*** Opening of GIVEN DATA ***

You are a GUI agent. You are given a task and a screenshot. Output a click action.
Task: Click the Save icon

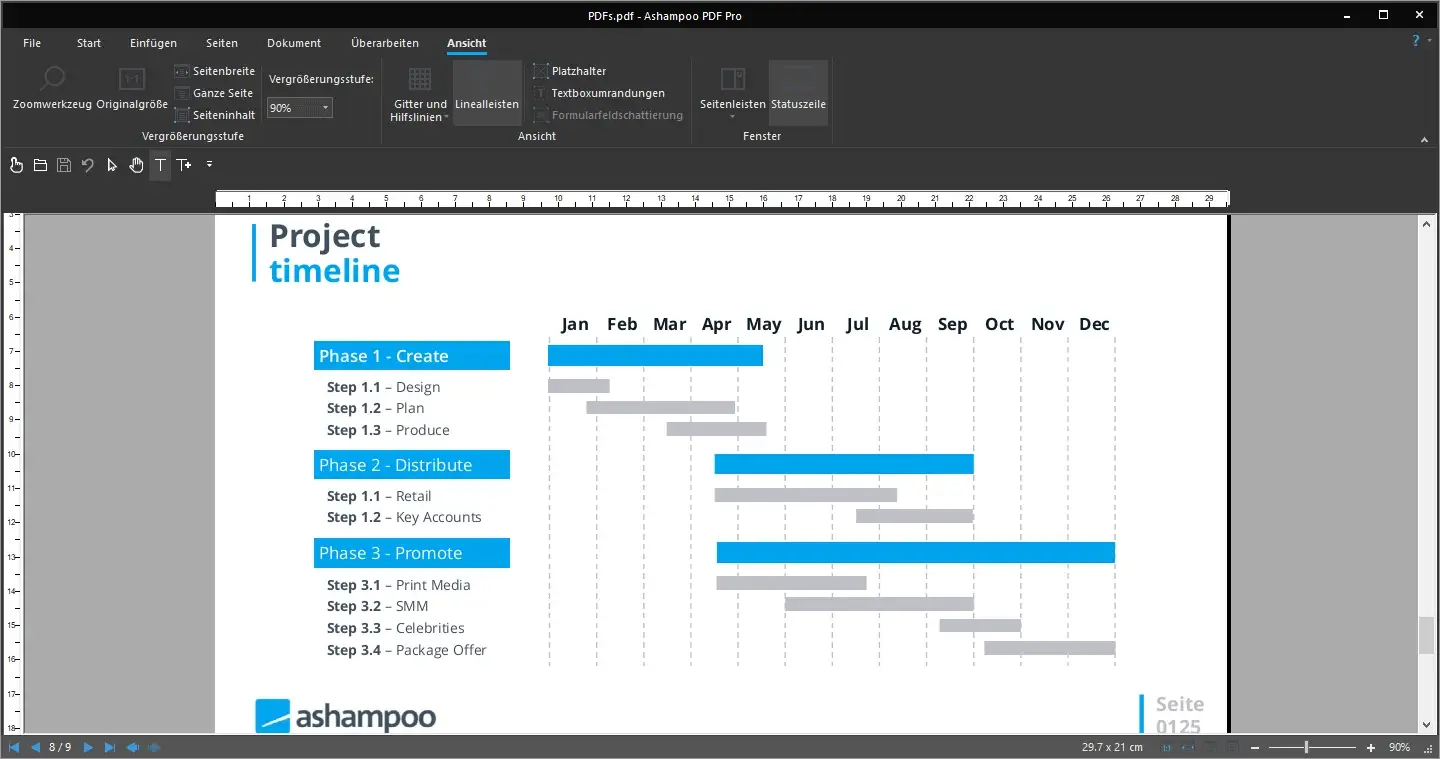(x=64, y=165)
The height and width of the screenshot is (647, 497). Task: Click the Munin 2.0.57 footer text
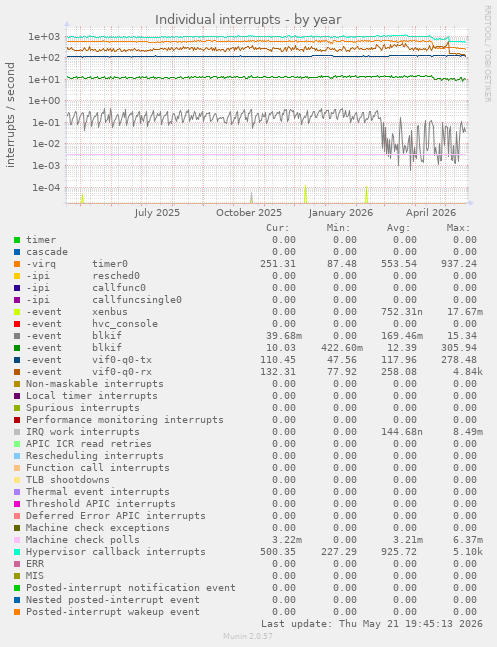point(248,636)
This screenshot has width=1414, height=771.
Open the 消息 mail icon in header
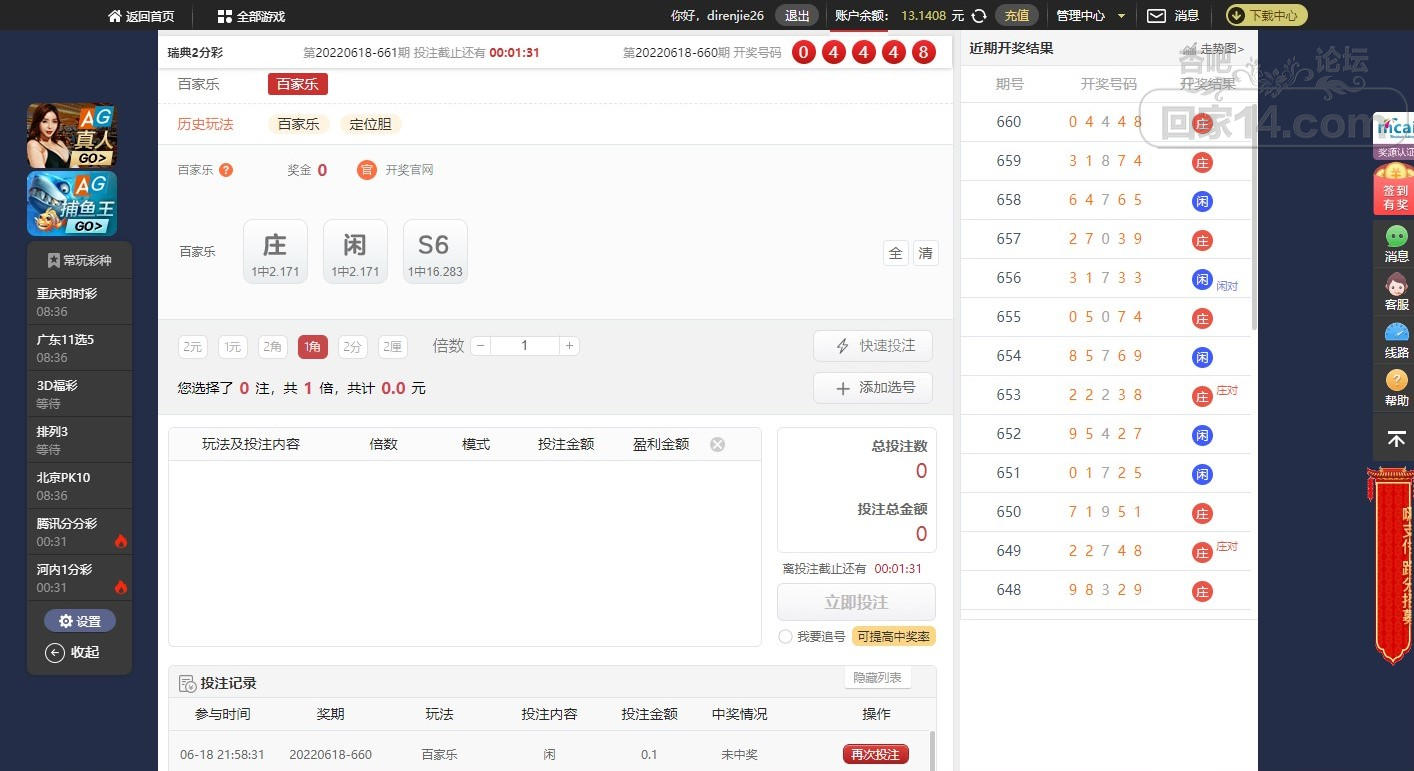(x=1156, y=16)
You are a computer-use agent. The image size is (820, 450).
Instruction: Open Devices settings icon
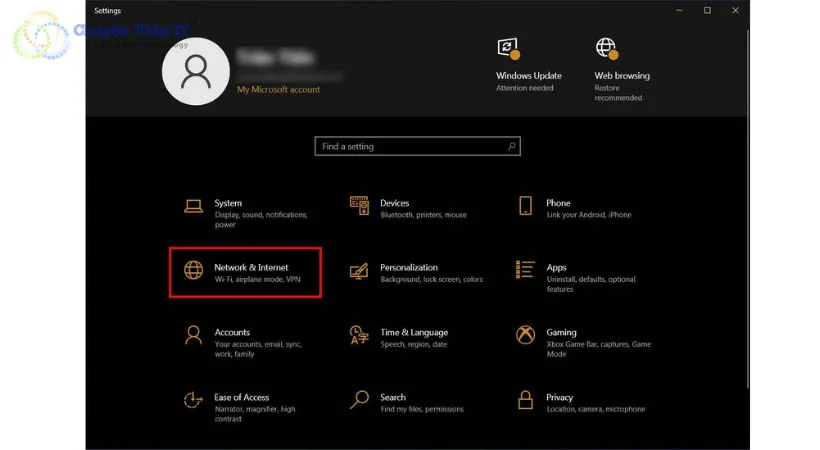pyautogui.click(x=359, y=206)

*** Close of GIVEN DATA ***

=== WORK REQUEST ===
Will you restate every entry word for word and omit the images?

=== OUTPUT FOR THIS EXERCISE ===
You are a GUI agent. You are given a task and a screenshot. Output a click action.
Task: Click the Save icon

(x=64, y=165)
The height and width of the screenshot is (647, 497). Task: Click the Munin 2.0.57 footer text
point(248,636)
This screenshot has width=1414, height=771.
Open the 消息 mail icon in header
(x=1156, y=16)
You are a computer-use agent. The image size is (820, 450).
Instruction: Open Devices settings icon
pyautogui.click(x=359, y=206)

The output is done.